## WHAT IS EXPECTED
In the data that follows, count every line holding the string "will" and give the count alone.
** Opening RECORDS TO USE block **
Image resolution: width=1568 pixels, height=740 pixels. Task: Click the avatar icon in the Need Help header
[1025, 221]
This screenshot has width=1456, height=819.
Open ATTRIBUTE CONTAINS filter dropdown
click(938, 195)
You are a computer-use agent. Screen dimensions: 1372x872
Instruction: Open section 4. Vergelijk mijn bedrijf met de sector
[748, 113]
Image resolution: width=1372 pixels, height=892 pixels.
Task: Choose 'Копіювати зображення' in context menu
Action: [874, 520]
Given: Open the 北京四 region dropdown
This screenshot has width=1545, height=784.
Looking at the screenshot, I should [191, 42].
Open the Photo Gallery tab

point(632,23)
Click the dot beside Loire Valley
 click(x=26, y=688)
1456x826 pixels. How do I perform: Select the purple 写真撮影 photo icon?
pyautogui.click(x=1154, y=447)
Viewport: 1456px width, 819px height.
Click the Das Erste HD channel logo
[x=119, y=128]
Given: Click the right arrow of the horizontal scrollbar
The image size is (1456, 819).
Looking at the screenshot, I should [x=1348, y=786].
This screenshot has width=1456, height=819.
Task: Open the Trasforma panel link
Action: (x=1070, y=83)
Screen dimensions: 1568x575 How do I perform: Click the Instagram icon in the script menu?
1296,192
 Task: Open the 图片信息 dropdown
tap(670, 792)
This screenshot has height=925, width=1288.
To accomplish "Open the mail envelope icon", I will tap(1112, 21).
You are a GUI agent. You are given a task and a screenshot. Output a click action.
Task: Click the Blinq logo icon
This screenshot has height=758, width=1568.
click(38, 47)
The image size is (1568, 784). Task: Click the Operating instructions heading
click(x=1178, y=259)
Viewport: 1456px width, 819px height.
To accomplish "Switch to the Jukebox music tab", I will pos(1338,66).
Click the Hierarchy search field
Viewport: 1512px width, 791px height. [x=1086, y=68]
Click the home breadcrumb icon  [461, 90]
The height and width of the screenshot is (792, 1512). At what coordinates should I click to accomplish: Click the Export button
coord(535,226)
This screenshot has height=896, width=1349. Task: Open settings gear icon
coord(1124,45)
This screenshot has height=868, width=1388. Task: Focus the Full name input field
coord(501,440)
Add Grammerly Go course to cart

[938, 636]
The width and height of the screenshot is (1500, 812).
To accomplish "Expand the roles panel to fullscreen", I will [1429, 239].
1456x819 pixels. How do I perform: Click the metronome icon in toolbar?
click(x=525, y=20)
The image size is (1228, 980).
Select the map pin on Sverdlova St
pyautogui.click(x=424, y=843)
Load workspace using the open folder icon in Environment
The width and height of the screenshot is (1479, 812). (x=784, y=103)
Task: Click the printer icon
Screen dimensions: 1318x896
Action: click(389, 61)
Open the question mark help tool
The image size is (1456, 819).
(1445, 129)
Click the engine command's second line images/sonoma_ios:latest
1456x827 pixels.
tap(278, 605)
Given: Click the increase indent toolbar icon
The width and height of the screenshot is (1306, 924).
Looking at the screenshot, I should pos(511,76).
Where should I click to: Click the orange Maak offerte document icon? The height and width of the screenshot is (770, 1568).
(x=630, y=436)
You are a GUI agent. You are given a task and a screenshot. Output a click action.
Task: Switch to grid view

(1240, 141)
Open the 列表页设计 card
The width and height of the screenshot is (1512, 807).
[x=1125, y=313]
** Closing RECORDS TO USE block **
## SOLUTION FOR THIS TASK
3